## WRITTEN INSTRUCTION
Return the rows from the line that contains "Task: Tap back" through the line that contains "point(143,225)", both included, reproducing each line exactly.

╔══

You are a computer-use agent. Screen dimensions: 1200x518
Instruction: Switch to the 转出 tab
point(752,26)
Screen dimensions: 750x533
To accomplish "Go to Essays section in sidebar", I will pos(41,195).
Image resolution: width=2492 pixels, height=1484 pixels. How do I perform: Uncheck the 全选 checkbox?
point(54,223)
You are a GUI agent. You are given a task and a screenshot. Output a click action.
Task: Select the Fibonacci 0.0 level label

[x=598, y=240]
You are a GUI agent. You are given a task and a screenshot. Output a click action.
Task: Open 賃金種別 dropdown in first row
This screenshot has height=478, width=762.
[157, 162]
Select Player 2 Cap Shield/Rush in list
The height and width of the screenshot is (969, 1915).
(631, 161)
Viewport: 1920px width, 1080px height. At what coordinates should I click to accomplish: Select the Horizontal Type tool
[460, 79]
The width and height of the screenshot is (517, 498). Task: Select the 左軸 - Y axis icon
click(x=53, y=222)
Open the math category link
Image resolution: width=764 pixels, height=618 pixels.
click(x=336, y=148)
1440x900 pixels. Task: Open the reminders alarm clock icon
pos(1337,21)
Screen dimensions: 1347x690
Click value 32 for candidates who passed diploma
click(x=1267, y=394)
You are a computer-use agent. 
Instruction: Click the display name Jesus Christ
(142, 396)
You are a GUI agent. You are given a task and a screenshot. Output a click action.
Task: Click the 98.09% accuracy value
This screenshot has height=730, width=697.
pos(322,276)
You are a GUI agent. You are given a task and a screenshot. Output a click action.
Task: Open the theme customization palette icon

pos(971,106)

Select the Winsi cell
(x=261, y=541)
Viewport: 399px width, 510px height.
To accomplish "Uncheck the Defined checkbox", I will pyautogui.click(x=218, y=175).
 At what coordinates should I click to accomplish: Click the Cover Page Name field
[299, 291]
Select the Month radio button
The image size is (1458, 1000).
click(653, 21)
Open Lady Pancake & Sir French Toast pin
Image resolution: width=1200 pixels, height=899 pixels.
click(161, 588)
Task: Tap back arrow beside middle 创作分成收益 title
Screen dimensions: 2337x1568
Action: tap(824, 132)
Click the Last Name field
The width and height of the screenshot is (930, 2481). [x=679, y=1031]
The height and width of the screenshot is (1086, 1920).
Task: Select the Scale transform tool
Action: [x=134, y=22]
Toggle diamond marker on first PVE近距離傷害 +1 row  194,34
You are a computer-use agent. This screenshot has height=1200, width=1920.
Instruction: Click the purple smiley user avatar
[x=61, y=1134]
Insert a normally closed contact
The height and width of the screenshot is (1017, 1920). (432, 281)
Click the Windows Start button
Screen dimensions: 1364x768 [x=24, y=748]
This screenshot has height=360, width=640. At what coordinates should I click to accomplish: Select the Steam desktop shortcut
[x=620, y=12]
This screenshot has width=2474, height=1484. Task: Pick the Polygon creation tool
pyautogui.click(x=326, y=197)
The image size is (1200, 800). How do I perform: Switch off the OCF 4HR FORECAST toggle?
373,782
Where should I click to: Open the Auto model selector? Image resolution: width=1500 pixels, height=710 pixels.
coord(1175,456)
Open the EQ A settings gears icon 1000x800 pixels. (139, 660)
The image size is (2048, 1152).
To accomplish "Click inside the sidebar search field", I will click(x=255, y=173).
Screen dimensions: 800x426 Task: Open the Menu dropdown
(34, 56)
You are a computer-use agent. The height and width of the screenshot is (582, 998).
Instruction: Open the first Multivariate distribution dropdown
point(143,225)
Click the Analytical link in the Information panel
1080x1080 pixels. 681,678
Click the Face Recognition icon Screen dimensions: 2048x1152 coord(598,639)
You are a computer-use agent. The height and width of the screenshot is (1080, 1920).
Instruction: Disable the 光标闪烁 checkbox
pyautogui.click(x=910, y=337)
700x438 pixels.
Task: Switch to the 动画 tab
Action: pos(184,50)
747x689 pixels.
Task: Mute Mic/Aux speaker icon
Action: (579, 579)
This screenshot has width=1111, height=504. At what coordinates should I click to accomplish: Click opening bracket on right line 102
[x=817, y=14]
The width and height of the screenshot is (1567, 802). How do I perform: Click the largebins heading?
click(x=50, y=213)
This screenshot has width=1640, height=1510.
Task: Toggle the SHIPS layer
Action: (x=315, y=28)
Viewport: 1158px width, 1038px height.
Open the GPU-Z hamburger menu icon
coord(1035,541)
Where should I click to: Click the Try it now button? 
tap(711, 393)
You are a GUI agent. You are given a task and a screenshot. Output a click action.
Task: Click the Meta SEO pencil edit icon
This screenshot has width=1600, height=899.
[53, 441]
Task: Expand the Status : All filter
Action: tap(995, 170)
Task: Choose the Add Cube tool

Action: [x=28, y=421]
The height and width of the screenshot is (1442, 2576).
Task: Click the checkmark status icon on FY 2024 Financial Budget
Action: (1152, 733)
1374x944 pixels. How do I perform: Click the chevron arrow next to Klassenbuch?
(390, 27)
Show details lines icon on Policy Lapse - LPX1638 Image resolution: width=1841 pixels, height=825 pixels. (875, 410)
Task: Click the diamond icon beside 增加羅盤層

╚══

## SOLUTION TO THIS EXERCISE
Task: Tap back arrow beside middle 创作分成收益 title
Screen dimensions: 2337x1568
Action: tap(824, 132)
Click the Last Name field
The width and height of the screenshot is (930, 2481). [x=679, y=1031]
The height and width of the screenshot is (1086, 1920).
Task: Select the Scale transform tool
Action: [x=134, y=22]
Toggle diamond marker on first PVE近距離傷害 +1 row  194,34
You are a computer-use agent. This screenshot has height=1200, width=1920.
Instruction: Click the purple smiley user avatar
[x=61, y=1134]
Insert a normally closed contact
The height and width of the screenshot is (1017, 1920). (432, 281)
Click the Windows Start button
Screen dimensions: 1364x768 [x=24, y=748]
This screenshot has height=360, width=640. At what coordinates should I click to accomplish: Select the Steam desktop shortcut
[x=620, y=12]
This screenshot has width=2474, height=1484. Task: Pick the Polygon creation tool
pyautogui.click(x=326, y=197)
The image size is (1200, 800). How do I perform: Switch off the OCF 4HR FORECAST toggle?
373,782
Where should I click to: Open the Auto model selector? Image resolution: width=1500 pixels, height=710 pixels.
coord(1175,456)
Open the EQ A settings gears icon 1000x800 pixels. (139, 660)
The image size is (2048, 1152).
To accomplish "Click inside the sidebar search field", I will click(x=255, y=173).
Screen dimensions: 800x426 Task: Open the Menu dropdown
(34, 56)
You are a computer-use agent. The height and width of the screenshot is (582, 998).
Instruction: Open the first Multivariate distribution dropdown
point(143,225)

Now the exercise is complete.